Drug Name | Ipratropium intranasal (Atrovent) -- Two strengths of nasal spray: 0.03% for treatment of rhinorrhea associated with allergic and nonallergic perennial rhinitis and 0.06% for treatment of rhinorrhea associated with common cold. Chemically related to atropine. |
Adult Dose | Rhinorrhea common cold 0.06% nasal solution: 2 sprays (42 mcg/spray) per nostril tid/qid Rhinorrhea allergic/nonallergic perennial rhinitis 0.03% nasal solution: 2 sprays (21 mcg/spray) per nostril bid/tid |
Pediatric Dose | Administer as in adults |
Contraindications | Documented hypersensitivity |
Precautions | Caution in patients with narrow-angle glaucoma, prostatic hypertrophy, or bladder-neck obstruction |
Drug Category:
Nonsteroidal anti-inflammatory drugs (NSAIDs) -- These agents have analgesic, anti-inflammatory, and antipyretic activities.
Drug Name | Ibuprofen (Ibuprin, Motrin) -- For relief of mild to moderate pain and antipyretic action; inhibits inflammatory reactions and pain by decreasing activity of cyclooxygenase, which results in a decrease of prostaglandin synthesis. |
Adult Dose | 200-400 mg PO q4-6h while symptoms persist; not to exceed 3.2 g/d |
Pediatric Dose | <6 months: Not established 6 months to 12 years: 4-10 mg/kg/dose PO tid/qid >12 years: Administer as in adults |
Contraindications | Documented hypersensitivity; peptic ulcer disease; recent GI bleeding or perforation; renal insufficiency; high risk of bleeding |
Precautions | Category D in third trimester of pregnancy; caution in congestive heart failure, hypertension, and decreased renal and hepatic function; caution in coagulation abnormalities or during anticoagulant therapy |
Deterrence/Prevention:
· Hand washing and avoidance of finger-to-eye and finger-to-nose contact are crucial to decreasing spread of infection. One study suggests that hand cleansers with salicylic acid and pyroglutamic acid prevent the transmission of rhinovirus as well as the number of patients who become clinically infected.

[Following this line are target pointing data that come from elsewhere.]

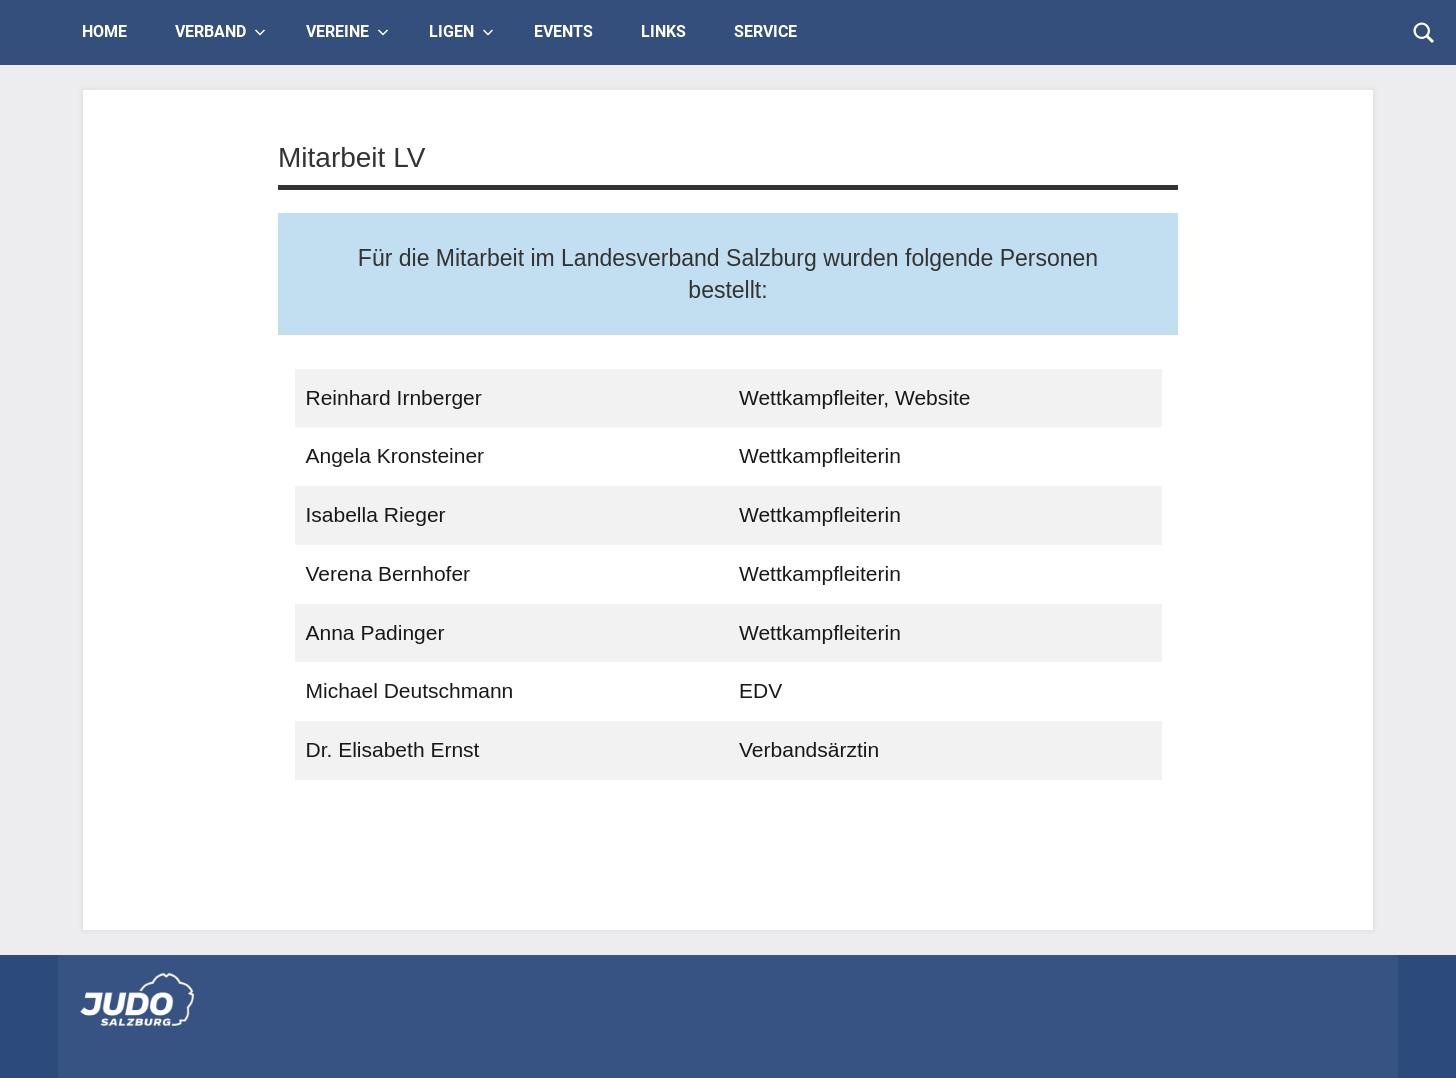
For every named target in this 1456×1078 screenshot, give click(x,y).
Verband (220, 31)
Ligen (461, 31)
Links (663, 31)
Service (765, 31)
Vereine (347, 31)
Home (104, 31)
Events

· Use of nasal tissue is encouraged because of possible aerosol spread of the virus.
Complications:
· Sinusitis: Viral infection of the sinus mucosa leads to alterations of sinus cavities, resulting in obstruction and entrapment of bacteria, such as Streptococcus pneumoniae and unencapsulated strains of Haemophilus influenzae, leading to bacterial sinusitis.
· Otitis media: Rhinoviruses have been suggested as both rare pathogens and as copathogens with bacteria in the etiology of otitis media. They have been recovered in middle ear fluid of people with otitis media and potentially allow secondary bacterial infection from obstruction secondary to mucosal changes in the eustachian tubes.
· Deep respiratory tract infections have been described in patients who are immunosuppressed, elderly persons, and infants and children with cystic fibrosis.